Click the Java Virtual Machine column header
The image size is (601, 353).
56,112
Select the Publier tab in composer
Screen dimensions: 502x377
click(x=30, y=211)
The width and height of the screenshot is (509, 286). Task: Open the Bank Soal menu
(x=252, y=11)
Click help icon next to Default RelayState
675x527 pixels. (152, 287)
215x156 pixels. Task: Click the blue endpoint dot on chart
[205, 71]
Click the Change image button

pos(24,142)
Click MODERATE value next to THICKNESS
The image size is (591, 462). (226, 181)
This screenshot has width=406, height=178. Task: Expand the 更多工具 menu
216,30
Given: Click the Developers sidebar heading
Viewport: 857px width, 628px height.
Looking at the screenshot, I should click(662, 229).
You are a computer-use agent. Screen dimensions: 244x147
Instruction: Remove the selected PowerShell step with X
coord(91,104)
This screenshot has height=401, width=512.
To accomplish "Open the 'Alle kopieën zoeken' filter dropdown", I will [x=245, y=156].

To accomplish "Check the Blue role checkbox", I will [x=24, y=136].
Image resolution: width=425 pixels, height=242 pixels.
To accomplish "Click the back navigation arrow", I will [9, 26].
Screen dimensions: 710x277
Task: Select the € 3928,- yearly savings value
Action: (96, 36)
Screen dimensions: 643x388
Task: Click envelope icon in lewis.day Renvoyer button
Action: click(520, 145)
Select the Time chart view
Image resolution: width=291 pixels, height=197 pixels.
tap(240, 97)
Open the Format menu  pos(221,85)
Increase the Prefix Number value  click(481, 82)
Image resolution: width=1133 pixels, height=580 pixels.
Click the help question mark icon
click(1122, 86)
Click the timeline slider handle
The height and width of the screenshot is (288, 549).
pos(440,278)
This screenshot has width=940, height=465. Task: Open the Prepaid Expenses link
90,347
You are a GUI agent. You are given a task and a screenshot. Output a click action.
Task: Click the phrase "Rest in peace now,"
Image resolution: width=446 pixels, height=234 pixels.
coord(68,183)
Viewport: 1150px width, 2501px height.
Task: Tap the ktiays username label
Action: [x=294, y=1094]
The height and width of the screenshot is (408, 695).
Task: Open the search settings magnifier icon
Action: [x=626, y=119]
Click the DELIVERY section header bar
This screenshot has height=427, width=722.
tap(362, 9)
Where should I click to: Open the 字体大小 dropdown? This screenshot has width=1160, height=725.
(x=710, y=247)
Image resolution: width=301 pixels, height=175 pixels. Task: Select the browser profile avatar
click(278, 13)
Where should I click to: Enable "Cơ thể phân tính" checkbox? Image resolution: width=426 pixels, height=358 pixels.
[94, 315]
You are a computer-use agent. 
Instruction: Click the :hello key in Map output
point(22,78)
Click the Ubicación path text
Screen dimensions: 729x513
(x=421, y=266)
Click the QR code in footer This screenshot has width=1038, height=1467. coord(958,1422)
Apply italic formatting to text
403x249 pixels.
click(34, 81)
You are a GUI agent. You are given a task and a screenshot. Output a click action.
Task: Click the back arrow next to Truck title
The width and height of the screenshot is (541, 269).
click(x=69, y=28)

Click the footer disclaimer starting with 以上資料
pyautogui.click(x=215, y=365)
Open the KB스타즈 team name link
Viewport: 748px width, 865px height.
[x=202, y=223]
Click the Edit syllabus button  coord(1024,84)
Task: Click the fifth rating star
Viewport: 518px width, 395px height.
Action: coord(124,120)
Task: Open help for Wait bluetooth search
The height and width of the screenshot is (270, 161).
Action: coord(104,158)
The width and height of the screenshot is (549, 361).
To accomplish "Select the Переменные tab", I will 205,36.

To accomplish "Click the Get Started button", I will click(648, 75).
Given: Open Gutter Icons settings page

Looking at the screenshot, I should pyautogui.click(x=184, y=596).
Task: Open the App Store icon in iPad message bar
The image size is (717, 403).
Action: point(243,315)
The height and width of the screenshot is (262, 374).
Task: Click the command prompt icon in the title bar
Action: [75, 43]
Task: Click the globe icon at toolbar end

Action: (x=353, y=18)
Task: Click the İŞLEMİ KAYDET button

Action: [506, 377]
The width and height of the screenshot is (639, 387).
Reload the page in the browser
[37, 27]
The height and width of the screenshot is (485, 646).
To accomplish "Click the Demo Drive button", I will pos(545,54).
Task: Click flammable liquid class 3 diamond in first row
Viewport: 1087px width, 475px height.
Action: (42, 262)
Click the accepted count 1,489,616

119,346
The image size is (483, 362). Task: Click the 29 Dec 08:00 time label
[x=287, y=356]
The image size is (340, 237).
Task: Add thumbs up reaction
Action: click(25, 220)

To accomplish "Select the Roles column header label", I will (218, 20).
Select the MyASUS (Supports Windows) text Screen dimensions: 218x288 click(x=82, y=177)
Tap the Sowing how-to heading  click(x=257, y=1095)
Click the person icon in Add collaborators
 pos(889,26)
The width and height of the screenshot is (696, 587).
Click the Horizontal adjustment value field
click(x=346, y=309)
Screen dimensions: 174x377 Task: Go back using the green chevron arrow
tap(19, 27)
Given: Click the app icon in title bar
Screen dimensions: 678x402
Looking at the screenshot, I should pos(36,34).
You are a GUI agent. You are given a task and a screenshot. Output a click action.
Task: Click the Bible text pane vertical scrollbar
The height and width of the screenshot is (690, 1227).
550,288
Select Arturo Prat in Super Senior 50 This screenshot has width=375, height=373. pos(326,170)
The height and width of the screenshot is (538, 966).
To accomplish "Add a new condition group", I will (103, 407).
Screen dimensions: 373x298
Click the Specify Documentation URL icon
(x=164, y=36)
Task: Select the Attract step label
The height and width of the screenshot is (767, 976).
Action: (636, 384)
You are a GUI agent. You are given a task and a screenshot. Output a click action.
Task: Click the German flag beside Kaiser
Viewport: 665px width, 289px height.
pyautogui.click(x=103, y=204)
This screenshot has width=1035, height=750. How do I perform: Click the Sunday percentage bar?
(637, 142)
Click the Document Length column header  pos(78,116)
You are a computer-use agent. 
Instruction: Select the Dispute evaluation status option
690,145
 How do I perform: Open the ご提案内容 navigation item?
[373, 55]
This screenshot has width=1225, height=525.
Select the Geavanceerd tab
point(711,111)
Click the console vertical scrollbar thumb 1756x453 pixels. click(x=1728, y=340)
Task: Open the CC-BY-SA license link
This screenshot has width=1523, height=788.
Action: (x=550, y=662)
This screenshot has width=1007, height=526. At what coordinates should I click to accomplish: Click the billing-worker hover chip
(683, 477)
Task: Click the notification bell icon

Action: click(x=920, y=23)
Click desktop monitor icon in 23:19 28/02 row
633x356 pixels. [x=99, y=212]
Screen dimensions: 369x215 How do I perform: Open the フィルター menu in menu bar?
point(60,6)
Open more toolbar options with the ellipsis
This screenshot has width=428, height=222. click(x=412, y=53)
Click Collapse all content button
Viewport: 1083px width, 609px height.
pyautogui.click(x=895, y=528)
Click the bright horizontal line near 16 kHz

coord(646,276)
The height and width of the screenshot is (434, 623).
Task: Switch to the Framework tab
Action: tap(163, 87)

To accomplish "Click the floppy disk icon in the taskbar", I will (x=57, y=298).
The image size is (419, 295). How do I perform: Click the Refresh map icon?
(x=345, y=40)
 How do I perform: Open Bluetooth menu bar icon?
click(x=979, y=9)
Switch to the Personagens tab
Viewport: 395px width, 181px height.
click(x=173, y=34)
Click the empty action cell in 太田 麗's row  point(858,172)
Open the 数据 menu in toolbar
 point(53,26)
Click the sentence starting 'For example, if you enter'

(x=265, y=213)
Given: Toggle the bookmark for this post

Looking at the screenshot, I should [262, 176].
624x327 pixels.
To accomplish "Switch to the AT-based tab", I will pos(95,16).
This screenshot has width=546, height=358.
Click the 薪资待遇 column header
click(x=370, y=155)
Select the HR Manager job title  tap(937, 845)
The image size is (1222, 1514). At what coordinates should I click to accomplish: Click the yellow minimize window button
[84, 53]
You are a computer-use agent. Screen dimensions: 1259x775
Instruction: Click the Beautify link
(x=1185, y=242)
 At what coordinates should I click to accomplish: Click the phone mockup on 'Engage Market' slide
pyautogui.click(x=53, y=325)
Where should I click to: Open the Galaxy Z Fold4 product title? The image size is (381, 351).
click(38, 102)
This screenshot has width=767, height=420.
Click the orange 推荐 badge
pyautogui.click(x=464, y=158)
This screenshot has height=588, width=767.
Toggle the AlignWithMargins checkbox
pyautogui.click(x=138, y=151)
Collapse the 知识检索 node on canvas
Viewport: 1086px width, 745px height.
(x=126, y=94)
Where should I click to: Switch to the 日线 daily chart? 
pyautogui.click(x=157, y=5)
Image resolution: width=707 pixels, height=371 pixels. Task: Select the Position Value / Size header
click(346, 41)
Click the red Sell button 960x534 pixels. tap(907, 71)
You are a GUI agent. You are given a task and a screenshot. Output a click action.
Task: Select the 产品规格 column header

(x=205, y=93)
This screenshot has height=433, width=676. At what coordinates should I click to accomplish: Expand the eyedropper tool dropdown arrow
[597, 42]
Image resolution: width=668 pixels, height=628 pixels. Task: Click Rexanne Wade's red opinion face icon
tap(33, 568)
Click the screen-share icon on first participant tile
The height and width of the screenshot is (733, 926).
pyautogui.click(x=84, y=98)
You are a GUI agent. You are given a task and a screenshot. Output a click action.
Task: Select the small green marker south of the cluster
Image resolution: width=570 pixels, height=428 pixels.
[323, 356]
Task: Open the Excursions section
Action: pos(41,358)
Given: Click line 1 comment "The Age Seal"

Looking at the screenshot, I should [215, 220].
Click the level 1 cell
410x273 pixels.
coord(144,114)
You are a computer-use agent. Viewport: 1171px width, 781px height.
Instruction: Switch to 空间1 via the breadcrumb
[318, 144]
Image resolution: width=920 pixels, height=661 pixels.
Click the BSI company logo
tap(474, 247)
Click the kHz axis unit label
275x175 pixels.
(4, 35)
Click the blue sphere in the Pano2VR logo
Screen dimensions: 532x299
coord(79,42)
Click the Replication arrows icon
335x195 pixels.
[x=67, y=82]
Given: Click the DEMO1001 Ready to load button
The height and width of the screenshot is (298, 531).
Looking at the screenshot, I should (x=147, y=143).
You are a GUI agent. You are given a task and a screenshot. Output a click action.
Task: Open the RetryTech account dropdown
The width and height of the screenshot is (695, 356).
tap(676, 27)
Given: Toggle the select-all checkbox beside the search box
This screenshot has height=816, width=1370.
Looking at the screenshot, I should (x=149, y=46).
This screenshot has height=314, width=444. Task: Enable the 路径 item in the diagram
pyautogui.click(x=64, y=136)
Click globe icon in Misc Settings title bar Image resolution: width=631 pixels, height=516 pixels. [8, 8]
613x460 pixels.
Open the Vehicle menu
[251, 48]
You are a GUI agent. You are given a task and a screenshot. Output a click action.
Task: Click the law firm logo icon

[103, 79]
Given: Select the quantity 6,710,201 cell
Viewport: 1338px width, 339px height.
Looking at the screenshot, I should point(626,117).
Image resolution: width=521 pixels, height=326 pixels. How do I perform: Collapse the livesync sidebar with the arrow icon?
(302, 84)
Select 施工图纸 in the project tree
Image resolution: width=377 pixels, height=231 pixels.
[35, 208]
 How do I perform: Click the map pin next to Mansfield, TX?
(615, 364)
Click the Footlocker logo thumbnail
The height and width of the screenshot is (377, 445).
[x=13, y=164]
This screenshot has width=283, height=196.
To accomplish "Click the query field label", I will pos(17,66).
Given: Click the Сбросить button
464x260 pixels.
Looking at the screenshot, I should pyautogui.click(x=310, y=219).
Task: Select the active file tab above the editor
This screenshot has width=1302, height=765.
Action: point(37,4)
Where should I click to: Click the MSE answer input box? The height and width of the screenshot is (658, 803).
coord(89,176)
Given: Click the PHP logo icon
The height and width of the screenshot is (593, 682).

YOUR GOAL: Each line in the records above with "computer" must be returned.

EXPECTED ANSWER:
You are a computer-use agent. Screen dimensions: 244x147
You are a computer-use agent. 
You are a computer-use agent. 
You are a computer-use agent. Screen dimensions: 1259x775
You are a computer-use agent. Viewport: 1171px width, 781px height.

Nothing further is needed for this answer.